* **DO THIS**:
Copy out every one of the rows below, requests included, and add -17 to each number in the answer coordinates while keeping all other numbers unchanged. Leave the pictures out of your answer.

>> begin

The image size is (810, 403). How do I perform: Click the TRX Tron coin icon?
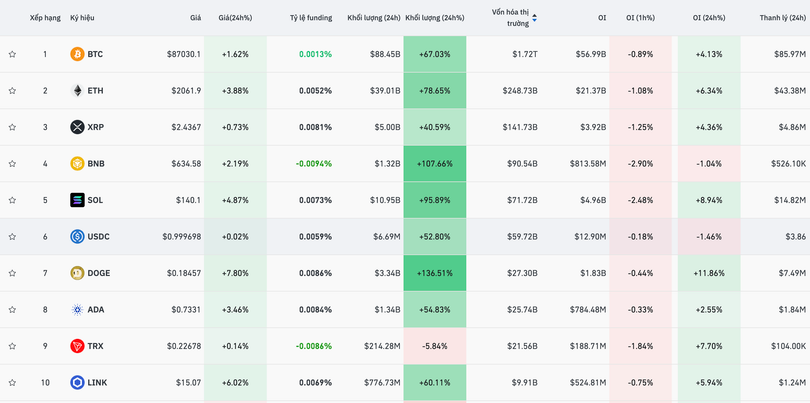77,346
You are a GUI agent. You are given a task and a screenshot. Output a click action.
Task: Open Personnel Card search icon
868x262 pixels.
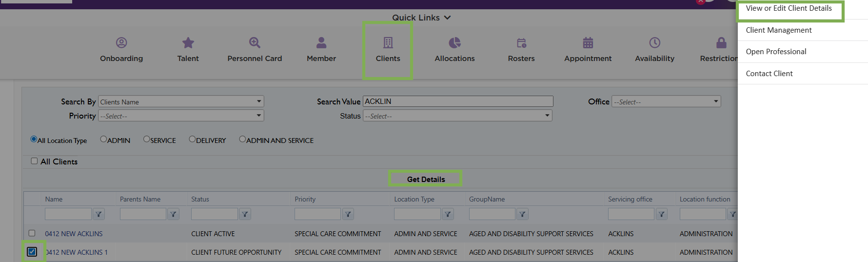[255, 43]
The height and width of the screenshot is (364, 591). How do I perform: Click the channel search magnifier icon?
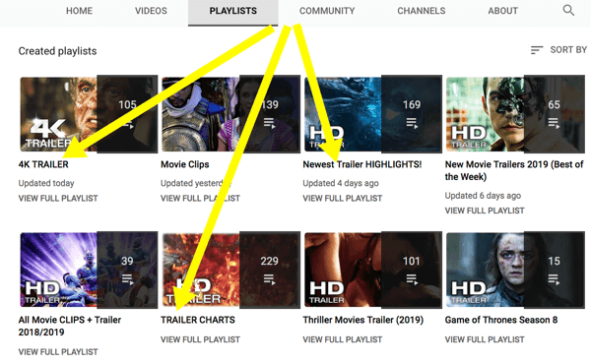[568, 11]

>> end

* **FULL OUTPUT**:
The image size is (810, 403). How do I perform: Click the TRX Tron coin icon?
60,329
You are a GUI agent. You are given a task and a screenshot. Output a click action.
Task: Open Personnel Card search icon
868x262 pixels.
[238, 26]
The height and width of the screenshot is (364, 591). How do I perform: Click the channel search magnifier icon?
[551, -6]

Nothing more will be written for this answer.